Taking on the Great North Run, widely acknowledged as the world’s greatest half-marathon, is no mean feat but, like thousands of others, Jayne decided that this would be her year to take it on. Here she explains why.
My daughter, Olivia, who is now 15, started being unwell around the beginning of 2021 with vague, non-specific symptoms. Bit of pain here, feeling slightly off another day, losing her appetite, things that you don’t think much of.
Eventually around August/September we went to the GP who did some tests and found her liver functions to be deranged, particularly her Alt. Eventually we were referred to the paediatric department at our local hospital who did serial tests on Olivia and were perplexed by the results. My husband was the first person to suggest that she probably had auto immune hepatitis (he’s a doctor).

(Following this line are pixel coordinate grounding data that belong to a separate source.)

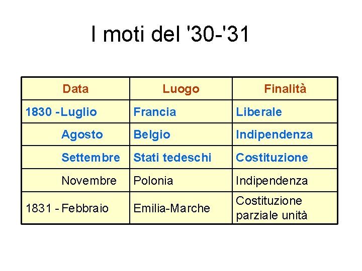Click the Novembre date cell
Screen dimensions: 362x271
pos(89,180)
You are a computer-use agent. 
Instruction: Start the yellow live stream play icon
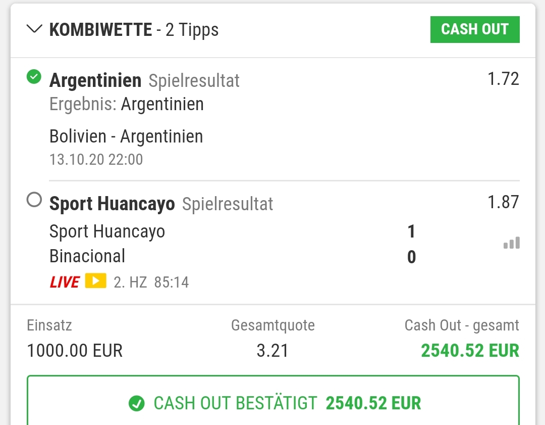click(x=95, y=281)
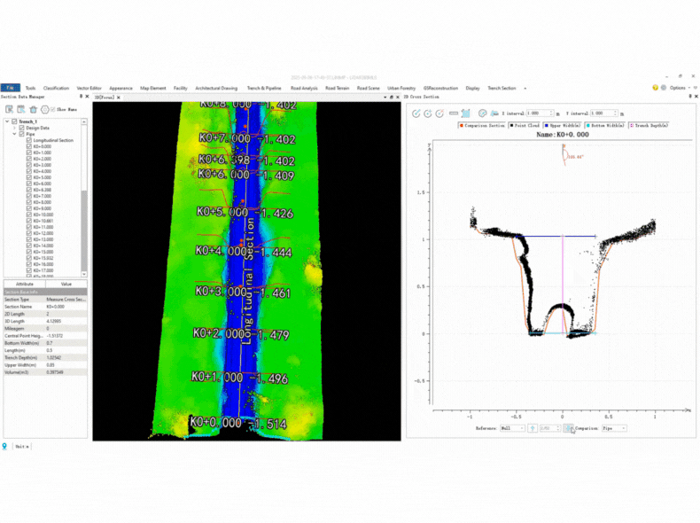This screenshot has height=523, width=700.
Task: Click the ruler measure icon in cross section toolbar
Action: click(x=454, y=113)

Shortly after, we were referred to Leeds and by December Olivia was having her liver biopsy which in fact confirmed AIH type I.
Olivia was started on medication immediately and fortunately seems to have responded well. Her LFT’s have remained stable and she has been well in herself. And although initially she had to go to the hospital for bloods every week and to Leeds every six weeks, now we are being monitored and have six monthly appointments.
As with any teenager in this position, it is difficult to say how it’s affected her mentally. It is something she doesn’t like to talk about. Sometimes she is ok, sometimes she seems angry. Whether this is the illness or just normal teenage years it’s hard to say.
As a parent it’s so difficult to be confronted with the fact that your child has an illness that is treatable but not curable, and that could potentially shorten their life span. The overall feeling of hopelessness is overwhelming. I heard about CLDF when Olivia was at Leeds. Seeing other children with far more advanced liver disease than Olivia was heartbreaking. Hence why I felt compelled to raise awareness and do my little bit towards a worthy cause that might raise awareness and hopefully help children like Olivia.
I chose the Great North Run because it looked fun, it’s well known and would be a good way to raise money and sponsorship. I had my training plan which I pretty much stuck to and when the day finally came, I have to say I had the best day – I absolutely loved it I would definitely do it again – I might even try a marathon!
When your child is diagnosed with a liver disease, you do feel really powerless but fundraising is a great way of doing something positive for a cause you really care about and I would highly recommend the Great North Run as a way of doing so. The atmosphere is amazing, the number of people on the streets encouraging are amazing, it’s a huge festivity, it is so much more than just a race.